Is it possible to resume Gradle incremental build on other machine?

I was trying to make a build pipeline using Jenkins and Gradle. Idea was to run part of war life cycle in one job and the rest in downstream job. Downstream job gets a copy of upstream workspace.

First attempt worked as I was expecting, downstream job resumed executing tasks. However, second execution of downstream job started executing whole life cycle from beginning. It appeared, that first time both upstream and downstream jobs were running on same virtual machine. Second time downstream job got other machine.

If the whole workspace (including ‘build’ directories and top-level ‘.gradle’ directory) gets copied over, the build should “resume” correctly. Did you make sure that the second execution of the downstream job gets the workspace of the first execution of that job?

Depending on your requirements and the tools involved, another solution might be to pin the execution of jobs belonging to the same chain to a particular machine and workspace.

I found one mistake in my setup. Hidden folders were not removed from downstream workspace. Now when it’s fixed, build is not resumed even on same machine. Test on local machine confirmed that. Here are two scenarios:

  1. gradle clean assemble -> gradle test 2) gradle clean assemble -> copy whole workspace to new folder -> switch to copy-> gradle test

In first case, build is resumed. In second case it starts all over. Is it possible that “last modified” or absolute file path affect input file snapshots?

Unfortunately, using same workspace is not an option. I’m using CloudBees and can not guarantee which machine will be allocated for build.

Removing hidden folders means to also remove ‘.gradle’, in which case Gradle will not be able to resume the build. Changed last-modified timestamps shouldn’t prevent resumption but may slow it down considerably, as Gradle is then forced to perform a deep comparison of inputs and outputs.

I remove hidden folders (an all other files) that remain from previous builds, in case if Jenkins job gets some machine that it used before. After that whole workspace is copied from upstream job, including .gradle. Anyway, this does not matter in scenario where I just make a fresh copy of workspace.

It looks like file absolute path makes the difference. Made several tests that confirm it. First I run gradle assemble. Then I archive workspace and wipe it out. If I unpack archived workspace to same folder where original workspace was, build is resumed. If I unpack it to some other place, build build starts all over.

Absolute path to Jenkins workspace contains job name, so downstream workspace has different absolute path than upstream. Is it expected behavior?

Resuming a build on another machine isn’t an explicitly supported feature, so it may well be (actually sounds likely) that absolute paths are compared rather than relative ones. Feel free to submit an enhancement request.
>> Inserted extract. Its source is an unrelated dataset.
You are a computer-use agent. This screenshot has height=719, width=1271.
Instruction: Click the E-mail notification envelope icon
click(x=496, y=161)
I have the same problem, this is not related to “resuming a build on another machine” thing. The problem is that Gradle takes a snapshot of the input file and maps it to the file’s absolute path, this is the root of the issue (as I understand it, of course I might be wrong, you’re the expert) - when you copy your 1st job workspace to the 2nd job workspace (they are on different paths) assuming everything will continue - it has to start all over again as it doesn’t recognize any of the snapshots saved in the copied .gradle directory.
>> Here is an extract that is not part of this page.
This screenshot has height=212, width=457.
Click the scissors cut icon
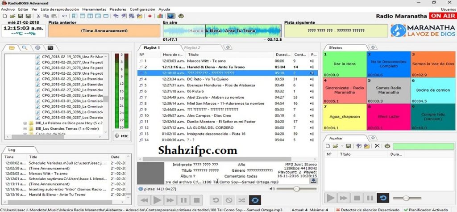tap(39, 16)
I’ve investigated a bit and found in

org.gradle.api.internal.changedetection.state.DefaultFileSnapshotter
public FileCollectionSnapshot snapshot(FileCollection sourceFiles) {
   final Map<String, FileSnapshot> snapshots = new HashMap<String, FileSnapshot>();
   final Set<File> theFiles = sourceFiles.getAsFileTree().getFiles();
   cacheAccess.useCache("Create file snapshot", new Runnable() {
      public void run() {
         for (File file : theFiles) {
            if (file.isFile()) {
               snapshots.put(***file.getAbsolutePath()***, new FileHashSnapshot(hasher.hash(file)));
            } else if (file.isDirectory()) {
               snapshots.put(***file.getAbsolutePath()***, new DirSnapshot());
            } else {
               snapshots.put(***file.getAbsolutePath()***, new MissingFileSnapshot());
            }
         }
       }
   });
   return new FileCollectionSnapshotImpl(snapshots);
}

What I thought was that instead of mapping absolutePath->snapshot, one can use a 2 maps:

absolutePath -> snapshot <- relativePathToMasterBuild.gradle

Since the build process hashs every file anyways, if the build can’t locate the absolute path in the map, try and search for the relative path to the master build.gradle and compare the hash. In theory, this should solve the issue.
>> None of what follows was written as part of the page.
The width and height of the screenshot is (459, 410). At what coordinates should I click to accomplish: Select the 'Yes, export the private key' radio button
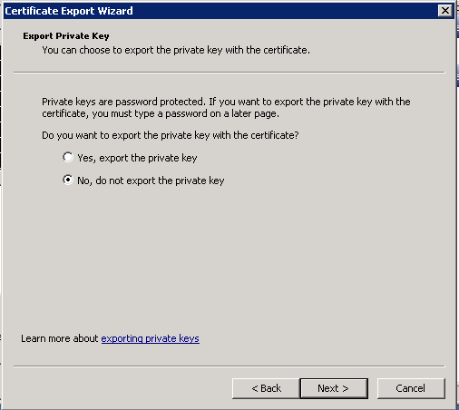(x=68, y=157)
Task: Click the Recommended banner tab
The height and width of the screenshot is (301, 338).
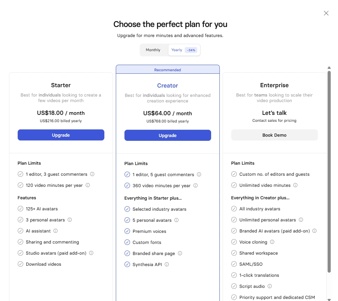Action: click(168, 70)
This is a pretty big issue for us with regard to setting up build pipelines in Jenkins. Having a downstream job that’s either getting a cloned workspace or copying build artifacts from an upstream job doesn’t have the desired affect of NOT rebuilding any artifacts that would otherwise be considered up-to-date in the original workspace.

Additionally, it just seems like a bad idea to have gradle state for a workspace tied to that workspace’s location.

Is anyone else experiencing this issue with trying to use gradle in a build pipeline? Any workarounds or other ideas?

Hi everybody!

Anyone’s got the answer or a workaround for that issue?